Him not here, well, it’s weird, it’s too soon. We had plans and dreams. We were going to grow old, me in a rocking chair, him watering a plastic plant wearing shorts, a tank top, knee high socks and flip flops – yelling at the kids to stay off our lawn. Even in the short time since, I keep wanting to tell him a joke or something that happened and keep reaching out for his hand – and it’s not there. This sucks. Drew was so loved and so smart. Sometimes it was hard for him to see it. He was surrounding by love all time. He has the most amazing parents who he always looked up and to and he just wanted to make them proud. Elaine said something to me the other day and I was so moved – she said the he was the best parts of her and Rennie and that Drew had Elaine’s heart – and that is so incredibly true.
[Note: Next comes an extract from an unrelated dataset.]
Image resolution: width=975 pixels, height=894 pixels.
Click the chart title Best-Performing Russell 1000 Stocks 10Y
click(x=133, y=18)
I cannot fathom how much pain they are feeling right now – but for me – my heart is broken, crushed, demolished. It will repair over time – but will never feel the same.
Our anniversary date from when we started dating was July 12 (it was 2012). Drew died on July 13, 2023. It took us 15 years to reconnect (after meeting at 17) and I got 11 years with him. I wish it was so much more like our dreams – but am thankful for the time I got and that it wasn’t less. I love Drew infinity + 1. And yes you can add one to infinity because as Drew taught me – science.
End.....for here - me? I kept writing.